On binary forms II

The following joint paper of myself and my advisor Professor C.L. Stewart has been released on the arxiv. In this follow-up post, I would like to describe in some detail how to establish an asymptotic formula for the number of integers in an interval which are representable by a fixed binary form $F$ with integer coefficients and non-zero discriminant.

There are essentially three ingredients which go into the proof, each established decades apart. The first essential piece of the puzzle was established by Kurt Mahler in the 1930’s. He showed that if we examine the number of integer points in the region $\{(x,y) \in \mathbb{R}^2 : |F(x,y)| \leq Z\}$, then the number of such points is closely approximated by the area of the region. Since the region is homogeneously expanding, the area itself is well-approximated by scaling the fundamental region’ given by $\{(x,y) \in \mathbb{R}^2 : |F(x,y)| \leq 1\}$. Indeed, let $A_F$ denote the area of this fundamental region and let $N_F(Z)$ denote the number of integer pairs $(x,y) \in \mathbb{Z}^2$ such that $|F(x,y)| \leq Z$. Then Mahler proved that $\displaystyle N_F(Z) \sim A_F Z^{\frac{2}{d}}.$

More precisely, he proved a very good error term. He showed that when $d \geq 3$, we have $\displaystyle N_F(Z) = A_F Z^{\frac{2}{d}} + O_F\left(Z^{\frac{1}{d-1}} \right).$

The question then becomes is there some way to remove the redundancies in Mahler’s theorem?

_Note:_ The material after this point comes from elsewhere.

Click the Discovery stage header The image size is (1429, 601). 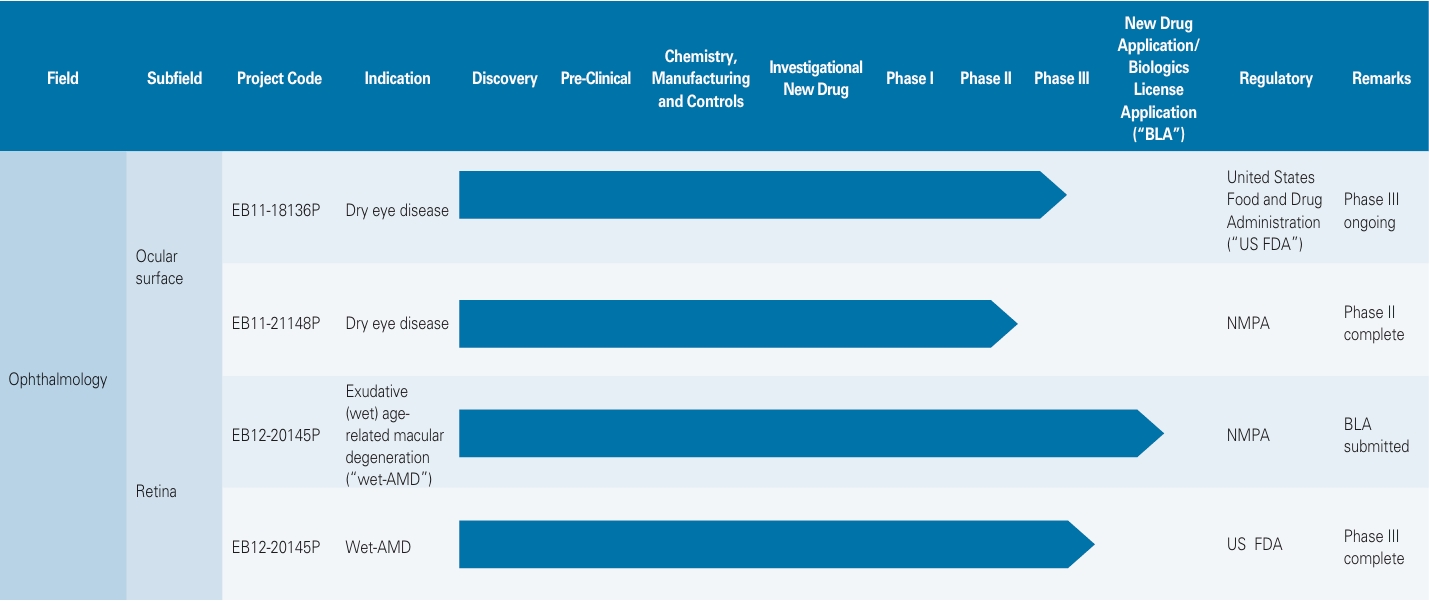(x=504, y=78)
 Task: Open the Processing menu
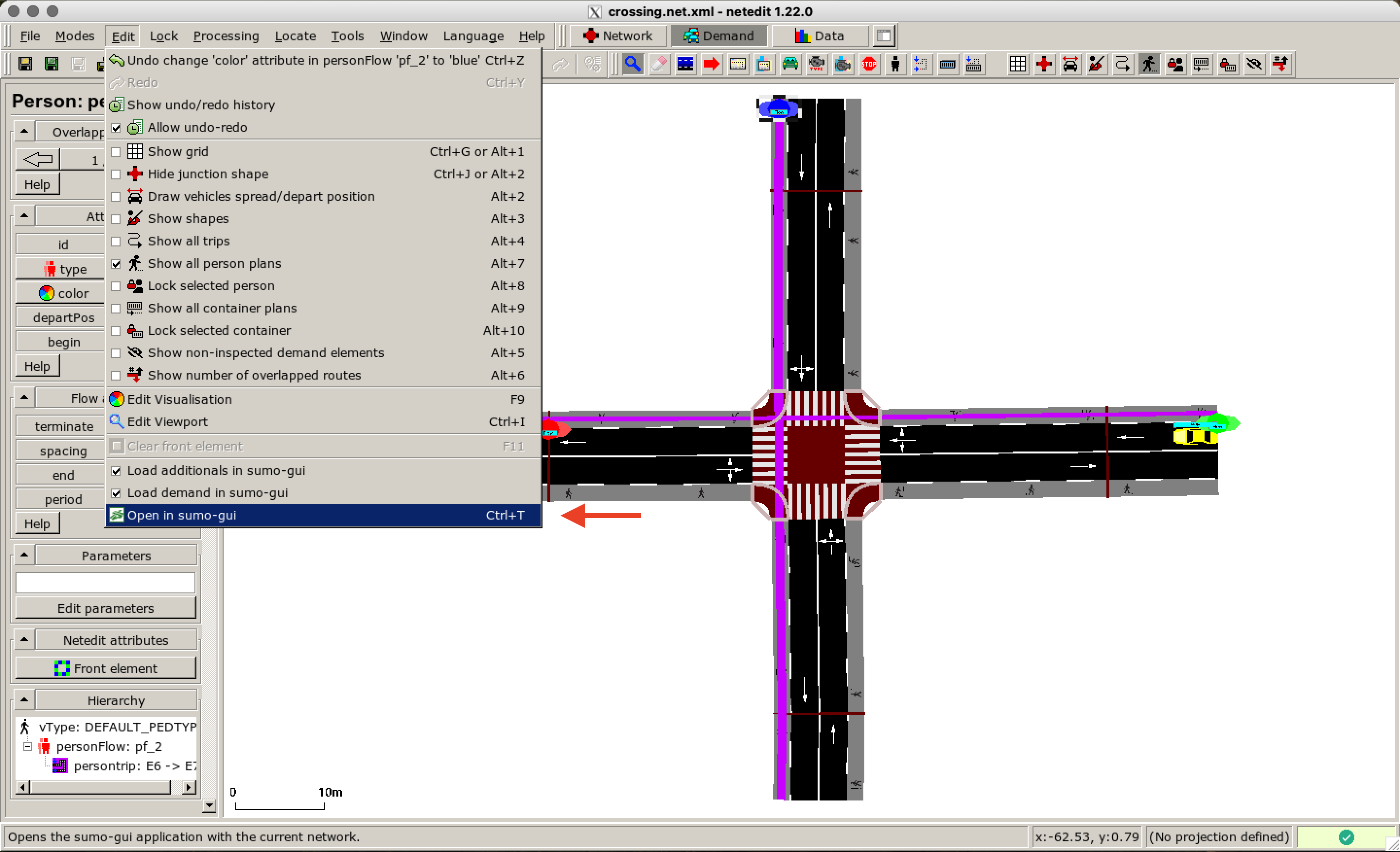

For example, if $F$ has even degree, then $F(x,y) = F(-x,-y)$ for all $(x,y) \in \mathbb{R}^2$, so the pairs $(x,y), (-x,-y) \in \mathbb{Z}^2$ represent the same integer. Is it true that this is the only way that this can happen? Unfortunately, the answer is no. For example, consider the binary form $F_n = x^n + (x - y)(2x - y) \cdots (nx-y)$. Then clearly the points $(1,1), \cdots, (1,n)$ all represent 1, and this construction works for any positive integer $n$. Therefore, there does not appear to be a simple way to count the multiplicities of points representing the same integer in Mahler’s theorem.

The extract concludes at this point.